The Family Court's express reservation of jurisdiction over the distribution of Richard's retirement pay bears on this final issue as well. The Decree's reservation of jurisdiction recognizes both the continuing nature of the obligation created under the Decree to make payments and the dynamic nature of the federal law concerning military retirement benefits. This reservation weighs against finality of the Decree with regard to the prospective distribution of Richard's retirement pay.
Nevertheless, we do not determine here whether the Family Court erred in concluding that Richard delayed unjustifiably in filing his HFCR Rule 60(b) Motion.
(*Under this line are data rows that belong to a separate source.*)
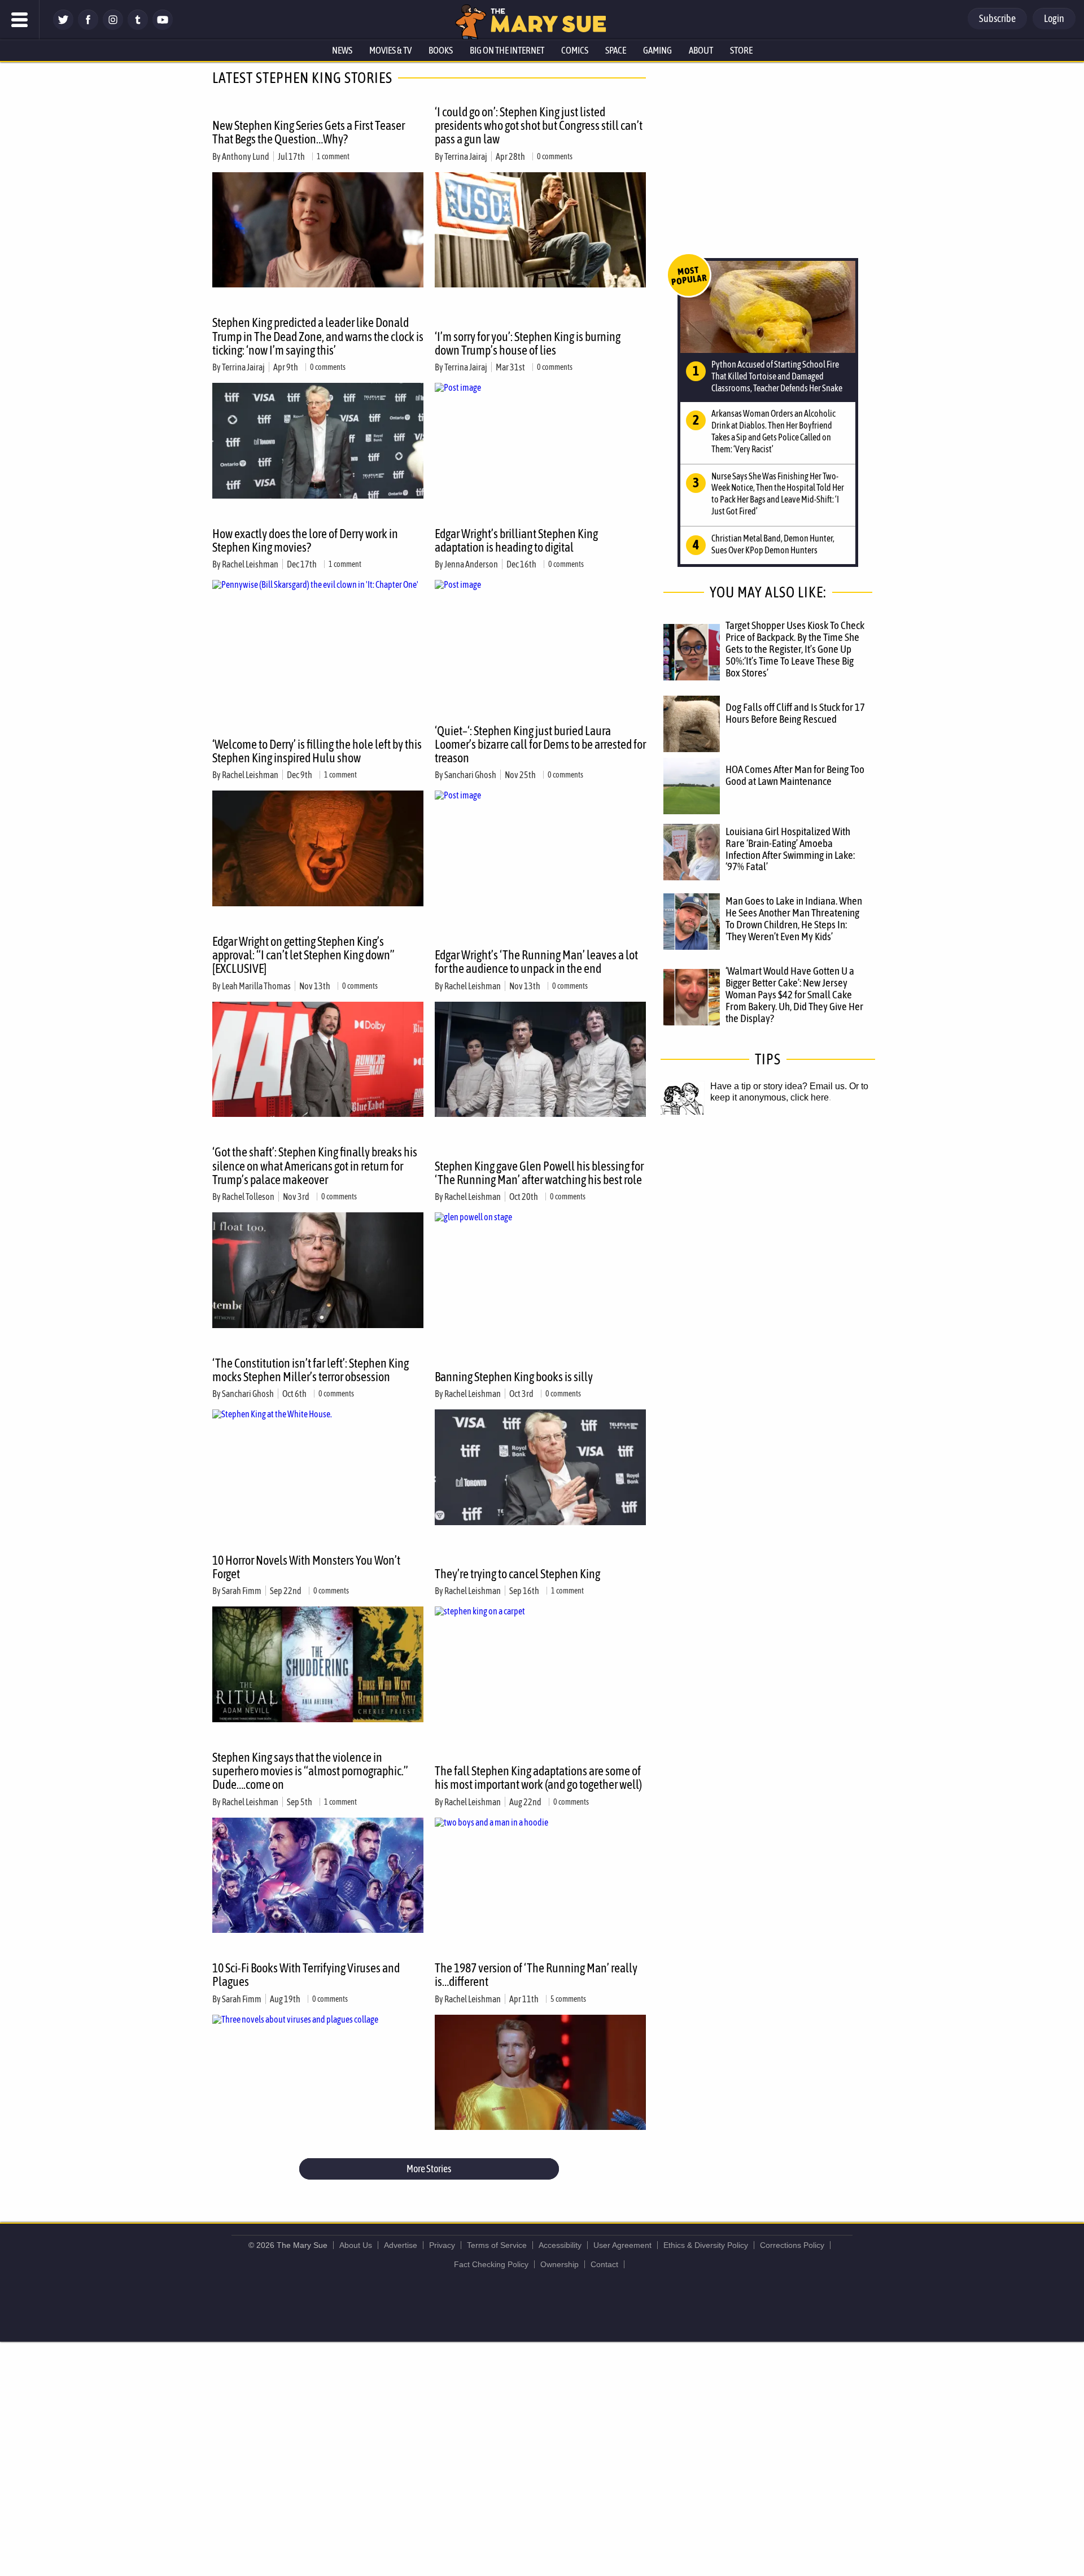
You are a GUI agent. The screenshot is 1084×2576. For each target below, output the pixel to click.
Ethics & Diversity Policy (705, 2245)
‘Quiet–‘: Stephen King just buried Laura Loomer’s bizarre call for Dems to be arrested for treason (540, 744)
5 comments (568, 1999)
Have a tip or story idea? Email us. (778, 1086)
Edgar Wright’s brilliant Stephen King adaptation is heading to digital (516, 540)
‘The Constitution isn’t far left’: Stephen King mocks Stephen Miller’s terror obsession (310, 1370)
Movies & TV (390, 50)
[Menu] (20, 20)
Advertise (400, 2245)
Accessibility (560, 2245)
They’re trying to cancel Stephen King (517, 1573)
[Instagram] (113, 27)
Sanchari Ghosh (470, 775)
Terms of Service (497, 2245)
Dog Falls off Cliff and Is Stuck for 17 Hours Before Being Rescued (795, 713)
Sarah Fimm (241, 1591)
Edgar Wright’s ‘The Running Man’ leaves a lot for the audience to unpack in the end (536, 962)
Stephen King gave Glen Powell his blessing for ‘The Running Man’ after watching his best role (539, 1173)
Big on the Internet (507, 50)
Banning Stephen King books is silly (514, 1376)
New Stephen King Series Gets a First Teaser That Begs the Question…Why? (308, 132)
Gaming (657, 50)
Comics (574, 50)
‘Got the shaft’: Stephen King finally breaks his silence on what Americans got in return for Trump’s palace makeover (314, 1165)
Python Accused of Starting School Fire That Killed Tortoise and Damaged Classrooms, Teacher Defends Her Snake (776, 376)
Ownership (559, 2264)
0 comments (554, 156)
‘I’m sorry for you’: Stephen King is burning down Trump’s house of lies (527, 343)
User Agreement (622, 2245)
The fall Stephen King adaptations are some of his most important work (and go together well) (538, 1777)
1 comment (333, 156)
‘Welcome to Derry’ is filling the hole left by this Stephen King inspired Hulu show (317, 751)
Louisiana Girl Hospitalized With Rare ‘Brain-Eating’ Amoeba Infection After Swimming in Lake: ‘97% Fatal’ (790, 849)
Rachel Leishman (250, 564)
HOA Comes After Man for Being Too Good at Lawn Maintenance (794, 775)
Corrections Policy (792, 2245)
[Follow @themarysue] (63, 27)
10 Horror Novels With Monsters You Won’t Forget (306, 1567)
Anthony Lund (245, 156)
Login (1054, 18)
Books (441, 50)
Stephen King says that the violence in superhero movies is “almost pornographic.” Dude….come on (310, 1771)
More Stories (428, 2169)
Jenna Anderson (471, 564)
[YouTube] (162, 27)
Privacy (442, 2245)
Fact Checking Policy (491, 2264)
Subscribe (997, 18)
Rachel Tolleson (248, 1196)
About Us (355, 2245)
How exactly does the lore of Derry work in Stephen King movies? (305, 540)
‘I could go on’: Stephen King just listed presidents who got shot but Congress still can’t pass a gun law (538, 125)
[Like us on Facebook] (88, 27)
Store (741, 50)
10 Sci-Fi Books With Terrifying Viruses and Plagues (306, 1975)
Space (615, 50)
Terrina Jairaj (465, 156)
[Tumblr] (138, 27)
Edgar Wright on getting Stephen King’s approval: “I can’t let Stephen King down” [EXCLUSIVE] (303, 955)
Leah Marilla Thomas (256, 986)
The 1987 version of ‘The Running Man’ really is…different (536, 1975)
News (342, 50)
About (701, 50)
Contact (604, 2264)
Rather we observe that the Family Court's reliance on Greene in coming to its earlier conclusion was unwarranted and remand the case to the Family Court for its reconsideration of that issue in light of Riethbrock and the other principles enunciated herein, as well as the exercise of its discretion with regard to the relief available under HFCR Rules 60(b)(5) and 60(b)(6).
Although the Family Court concluded that its intent in issuing the Decree, rather than the parties' intent, was controlling, it failed to determine what it intended regarding the division of Richard's Retired Pay in the Decree. On remand, the Family Court shall make specific findings with respect to that issue.
III. Conclusion
Therefore, the Family Court's November 28, 2007 Order is vacated and we remand for further determinations consistent with this opinion.